• Selected extract:
Mandarin Oriental Returns to Manila Above Ayala Triangle Gardens
After a twelve-year absence, Mandarin Oriental returns to the Philippine capital with a new-build tower above Ayala Triangle Gardens, opening late 2026.
Mandarin Oriental is returning to Manila. Scheduled to open in late 2026, Mandarin Oriental Makati, Manila marks the group’s first hotel in the Philippine capital since its original property closed in 2014, after nearly four decades of operation. For travellers who have long had to make do without the brand in one of South-East Asia’s principal business cities, it is a homecoming with a confirmed timeline and a pre-opening offer already open for booking.
The new hotel is a purpose-built tower rather than a refurbishment, rising 98.7 metres above Ayala Triangle Gardens at the meeting of Makati Avenue, Ayala Avenue and Paseo de Roxas. That address places it at the centre of Makati, the capital’s most established business and lifestyle district, with the green expanse of the gardens at its base. The project has been developed in partnership with Ayala Land, the property arm long associated with shaping this part of the city, and the result is a building designed from the ground up around the brand’s return.
Inside are 275 rooms and suites, conceived as nature-inspired spaces that lean on Filipino craftsmanship. Warm timber tones, woven detailing and floor-to-ceiling windows set the register, and entry-level Deluxe Rooms begin at a generous 50 square metres with panoramic park and city views. The intention is a sense of calm rooted in local material and making, rather than a generic international gloss. Guests in Club accommodations are looked after with 24-hour dedicated butler service and access to the Mandarin Oriental Club Lounge, the layer of quiet privilege that regular guests of the group will recognise.
Wellness occupies an 800-square-metre floor, anchored by a 25-metre outdoor pool. Beyond the expected spa repertoire, the hotel is making a point of signature Filipino healing therapies, including Hilot and Sukob ng Manggagamot. These are local traditions given a place on the treatment menu rather than borrowed from elsewhere, and they reflect a wider theme running through the property: that this is a Manila hotel first, and a Mandarin Oriental second only in sequence, not in substance.
The same idea carries into dining. Five concepts will span contemporary Cantonese, Filipino and international cuisine, alongside craft cocktail bars, with menus drawing on locally inspired ingredients. The brief, as the group frames it, is to celebrate Filipino warmth and creativity across the board, from the Cantonese kitchen to the bar list. For a city whose dining scene has grown considerably in the years the brand was away, five distinct outlets under one roof gives the hotel room to be a destination in its own right, not merely a place to sleep between meetings.

• Dataset content:

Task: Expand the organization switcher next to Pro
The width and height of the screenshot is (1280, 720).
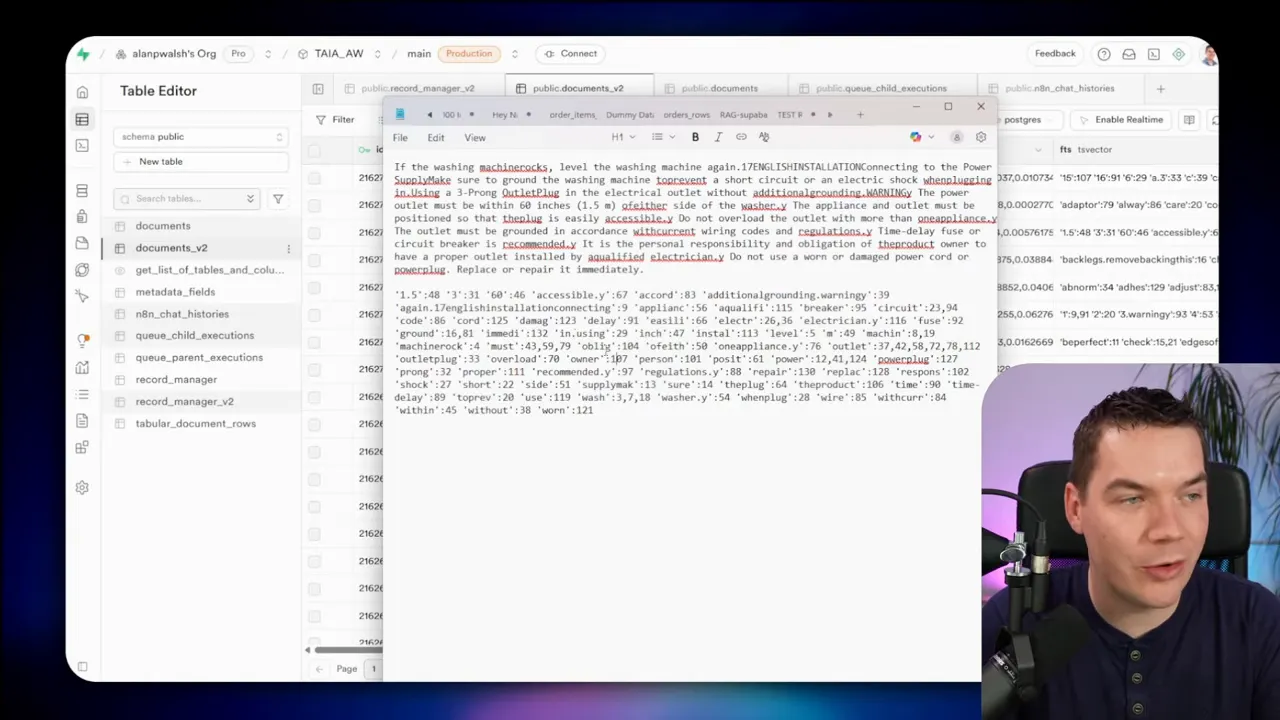Action: [268, 54]
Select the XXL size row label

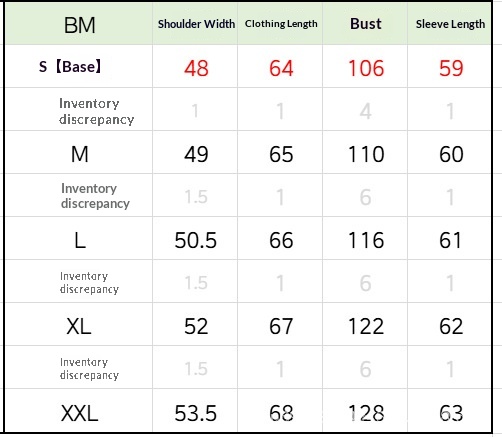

• Exercise goal: Go on with the piece about Mandarin Oriental's return to Manila, picking up right after its paragraph on the hotel's dining. You can leave the listing out of this; it has nothing to do with the work here.

• Result:
Those meetings are accounted for, too. The Grand Hall event space runs to 740 square metres beneath an eight-metre ceiling, with capacity for up to 1,000 guests and the option to divide into three separate halls. It also has direct access to Ayala Triangle Gardens, opening the possibility of outdoor programming for events that want to spill beyond the ballroom. In a district built on commerce and corporate hospitality, a hall on this scale is a meaningful addition to what Makati can offer.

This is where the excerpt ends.